(Data drawn from a collection)
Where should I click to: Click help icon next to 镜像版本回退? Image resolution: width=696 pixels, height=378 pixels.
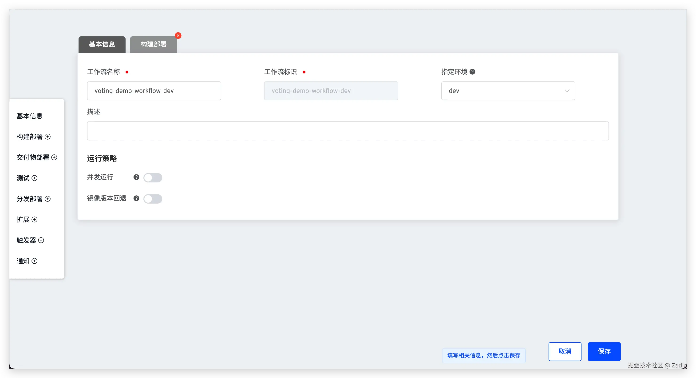(x=136, y=198)
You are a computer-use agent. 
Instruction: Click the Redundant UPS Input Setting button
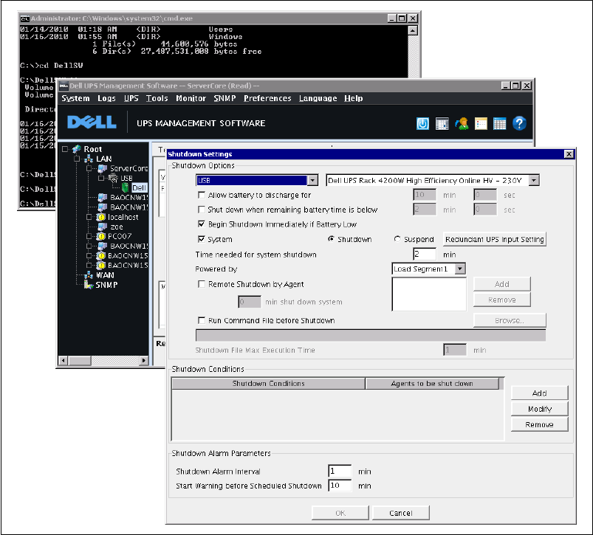coord(494,239)
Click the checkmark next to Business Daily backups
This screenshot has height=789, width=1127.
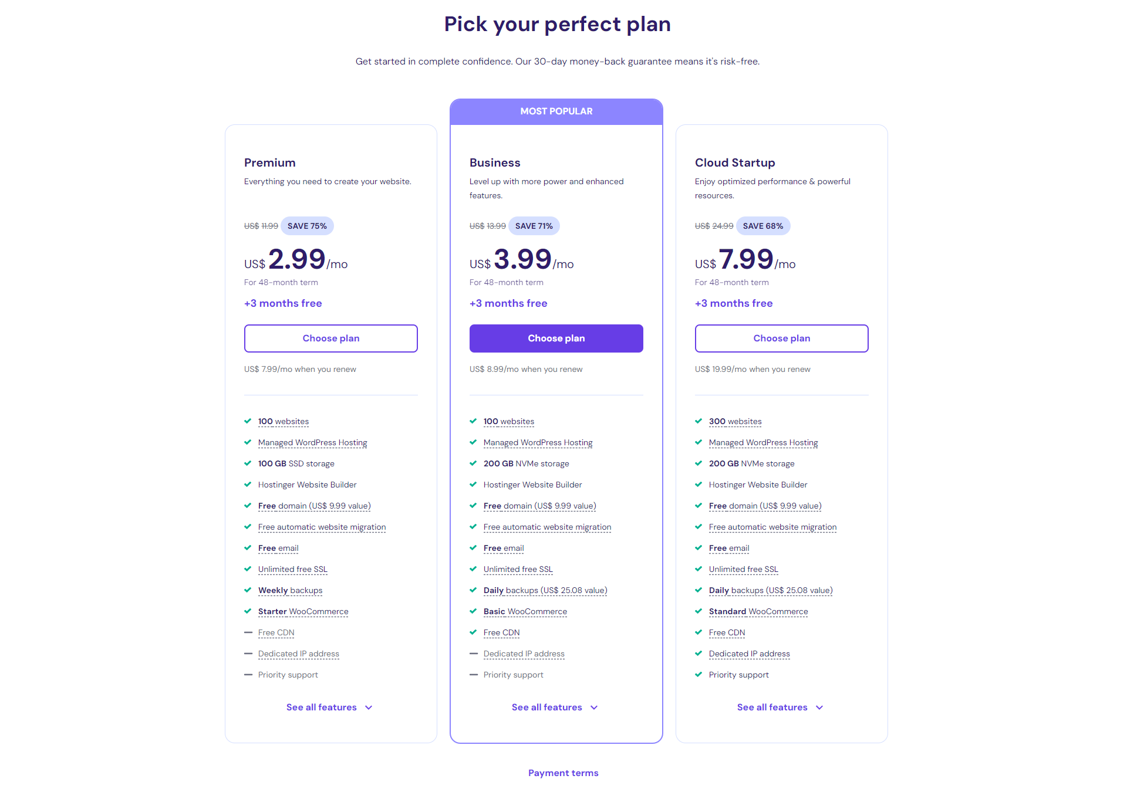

Stated problem: Recast each line of the material above as a row in a Markdown table with the columns "Row" and "Content," skipping blank lines and leaving out the pictures.

Task result:
| Row | Content |
|---|---|
| 1 | Where should I click to: Click help icon next to 镜像版本回退? Image resolution: width=696 pixels, height=378 pixels. |
| 2 | (x=136, y=198) |
| 3 | You are a computer-use agent.  |
| 4 | Instruction: Click the Redundant UPS Input Setting button |
| 5 | coord(494,239) |
| 6 | Click the checkmark next to Business Daily backups |
| 7 | This screenshot has height=789, width=1127. |